What else should Dis-

trict residents expect from the Man From Hope, who made his career by selling off chunks of his integrity to corporations like Tyson’s Chicken and International Paper, serving fatcats in an impoverished Southern state (“The Most Invisible Man in D.C.,” 10/4)?

It’s time to consider hiring our public servants outside of the Democratic Party. My own bias this year is the Green Party, and I’ll vote for Ralph Nader. As Loose Lips reported in the same issue, the Greens need at least 7,500 votes in November to get them a permanent spot on the D.C. map as an alternative to the Democrats.

But less important than which third party is that one votes for a third party at all. Besides the Greens, we have the New Party, the Statehood Party, the AIDS Cure Party, the recently founded Labor Party, if it starts running candidates in 1998, and others that are more responsive to citizens than to corporate boardrooms. (I exclude Ross Perot’s Reform Party from this list. Would you trust a president proposing health care reform who has major stock holdings in HMOs?) Maybe if small progressive parties can coalesce by 2000, we’ll have a national candidate who might win.

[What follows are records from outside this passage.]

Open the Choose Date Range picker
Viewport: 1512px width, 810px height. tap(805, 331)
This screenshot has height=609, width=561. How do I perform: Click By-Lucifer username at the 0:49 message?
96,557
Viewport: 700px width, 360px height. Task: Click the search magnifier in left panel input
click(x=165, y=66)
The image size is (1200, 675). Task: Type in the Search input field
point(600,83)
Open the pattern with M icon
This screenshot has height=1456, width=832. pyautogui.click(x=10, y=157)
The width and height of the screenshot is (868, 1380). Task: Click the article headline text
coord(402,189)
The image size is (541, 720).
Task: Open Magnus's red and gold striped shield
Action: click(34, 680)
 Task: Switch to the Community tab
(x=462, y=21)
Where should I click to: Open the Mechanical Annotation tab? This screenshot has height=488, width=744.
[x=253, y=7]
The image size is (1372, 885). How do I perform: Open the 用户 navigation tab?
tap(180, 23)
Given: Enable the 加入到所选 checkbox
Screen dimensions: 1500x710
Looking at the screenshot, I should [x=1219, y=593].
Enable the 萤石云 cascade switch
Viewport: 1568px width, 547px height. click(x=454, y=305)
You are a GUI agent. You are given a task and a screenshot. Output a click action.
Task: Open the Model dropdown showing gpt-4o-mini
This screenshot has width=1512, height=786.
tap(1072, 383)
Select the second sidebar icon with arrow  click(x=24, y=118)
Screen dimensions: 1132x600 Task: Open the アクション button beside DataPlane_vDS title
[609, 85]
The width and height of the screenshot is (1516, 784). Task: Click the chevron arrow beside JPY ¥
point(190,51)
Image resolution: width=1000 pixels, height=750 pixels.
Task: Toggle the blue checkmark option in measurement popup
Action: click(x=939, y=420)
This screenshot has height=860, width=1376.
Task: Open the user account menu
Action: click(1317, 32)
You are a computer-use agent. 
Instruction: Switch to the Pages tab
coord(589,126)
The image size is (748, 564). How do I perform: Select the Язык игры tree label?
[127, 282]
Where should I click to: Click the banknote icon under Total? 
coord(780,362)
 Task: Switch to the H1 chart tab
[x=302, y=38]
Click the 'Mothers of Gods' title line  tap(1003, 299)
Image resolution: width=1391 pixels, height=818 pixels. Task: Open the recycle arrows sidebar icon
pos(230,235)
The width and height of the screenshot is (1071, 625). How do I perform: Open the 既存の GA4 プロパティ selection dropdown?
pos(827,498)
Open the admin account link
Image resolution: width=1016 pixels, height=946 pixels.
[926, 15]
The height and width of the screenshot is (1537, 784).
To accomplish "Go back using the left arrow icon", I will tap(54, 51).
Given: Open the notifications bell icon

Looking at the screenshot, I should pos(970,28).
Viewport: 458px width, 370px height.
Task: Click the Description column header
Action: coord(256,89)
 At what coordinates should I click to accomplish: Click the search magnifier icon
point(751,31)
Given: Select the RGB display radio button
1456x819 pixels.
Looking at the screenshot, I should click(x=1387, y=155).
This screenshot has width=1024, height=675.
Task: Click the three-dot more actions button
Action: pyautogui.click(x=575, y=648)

Clinton leads by double-digit percentage points in national polls, and will certainly pull a majority in the District. This is by far the best election to vote third party. We can register our dissatisfaction safely, without worrying that we’ll spoil the election and put the infinitely worse Bob Dole in the White House. We don’t need to waste our votes by throwing them at the Clinton juggernaut. If Clinton loses us, it’s his own fault: He took D.C. for granted.

D.C.’s stagnant, shoo-in Democratic Party will whine about the loyalty we owe them. Phooey. Whenever our allegiance becomes less than contingent, politicians piss all over us.